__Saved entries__
------------------------
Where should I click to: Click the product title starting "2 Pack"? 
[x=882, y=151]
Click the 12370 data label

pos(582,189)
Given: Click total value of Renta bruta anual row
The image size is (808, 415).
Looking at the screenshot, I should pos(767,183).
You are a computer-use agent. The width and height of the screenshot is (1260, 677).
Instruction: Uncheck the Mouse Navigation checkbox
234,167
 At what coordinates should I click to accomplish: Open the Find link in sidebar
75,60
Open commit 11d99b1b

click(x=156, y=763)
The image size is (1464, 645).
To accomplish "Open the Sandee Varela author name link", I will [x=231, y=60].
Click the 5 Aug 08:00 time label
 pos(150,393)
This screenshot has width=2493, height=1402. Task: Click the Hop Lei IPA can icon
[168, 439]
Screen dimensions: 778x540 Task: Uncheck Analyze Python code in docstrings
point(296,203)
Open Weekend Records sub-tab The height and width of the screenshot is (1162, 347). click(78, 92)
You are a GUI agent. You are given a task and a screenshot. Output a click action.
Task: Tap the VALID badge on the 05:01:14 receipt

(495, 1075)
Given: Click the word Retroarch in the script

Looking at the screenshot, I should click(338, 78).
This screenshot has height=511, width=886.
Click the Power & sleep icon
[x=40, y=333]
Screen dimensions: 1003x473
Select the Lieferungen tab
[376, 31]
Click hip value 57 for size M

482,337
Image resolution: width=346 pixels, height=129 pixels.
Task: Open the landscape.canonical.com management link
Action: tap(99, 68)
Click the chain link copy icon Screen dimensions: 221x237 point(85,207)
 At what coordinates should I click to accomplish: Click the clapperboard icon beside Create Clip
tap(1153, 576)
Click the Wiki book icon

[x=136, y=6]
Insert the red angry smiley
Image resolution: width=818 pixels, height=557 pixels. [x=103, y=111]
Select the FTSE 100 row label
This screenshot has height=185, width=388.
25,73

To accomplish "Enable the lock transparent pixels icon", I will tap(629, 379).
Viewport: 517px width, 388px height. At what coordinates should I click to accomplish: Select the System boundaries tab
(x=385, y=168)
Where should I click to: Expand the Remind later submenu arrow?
------------------------
__EXERCISE BRIEF__
Only an exact retyping of the full data will do.

__THE ANSWER__
Where should I click to: Click the product title starting "2 Pack"? 
[x=882, y=151]
Click the 12370 data label

pos(582,189)
Given: Click total value of Renta bruta anual row
The image size is (808, 415).
Looking at the screenshot, I should pos(767,183).
You are a computer-use agent. The width and height of the screenshot is (1260, 677).
Instruction: Uncheck the Mouse Navigation checkbox
234,167
 At what coordinates should I click to accomplish: Open the Find link in sidebar
75,60
Open commit 11d99b1b

click(x=156, y=763)
The image size is (1464, 645).
To accomplish "Open the Sandee Varela author name link", I will [x=231, y=60].
Click the 5 Aug 08:00 time label
 pos(150,393)
This screenshot has width=2493, height=1402. Task: Click the Hop Lei IPA can icon
[168, 439]
Screen dimensions: 778x540 Task: Uncheck Analyze Python code in docstrings
point(296,203)
Open Weekend Records sub-tab The height and width of the screenshot is (1162, 347). click(78, 92)
You are a GUI agent. You are given a task and a screenshot. Output a click action.
Task: Tap the VALID badge on the 05:01:14 receipt

(495, 1075)
Given: Click the word Retroarch in the script

Looking at the screenshot, I should click(338, 78).
This screenshot has height=511, width=886.
Click the Power & sleep icon
[x=40, y=333]
Screen dimensions: 1003x473
Select the Lieferungen tab
[376, 31]
Click hip value 57 for size M

482,337
Image resolution: width=346 pixels, height=129 pixels.
Task: Open the landscape.canonical.com management link
Action: tap(99, 68)
Click the chain link copy icon Screen dimensions: 221x237 point(85,207)
 At what coordinates should I click to accomplish: Click the clapperboard icon beside Create Clip
tap(1153, 576)
Click the Wiki book icon

[x=136, y=6]
Insert the red angry smiley
Image resolution: width=818 pixels, height=557 pixels. [x=103, y=111]
Select the FTSE 100 row label
This screenshot has height=185, width=388.
25,73

To accomplish "Enable the lock transparent pixels icon", I will tap(629, 379).
Viewport: 517px width, 388px height. At what coordinates should I click to accomplish: Select the System boundaries tab
(x=385, y=168)
Where should I click to: Expand the Remind later submenu arrow?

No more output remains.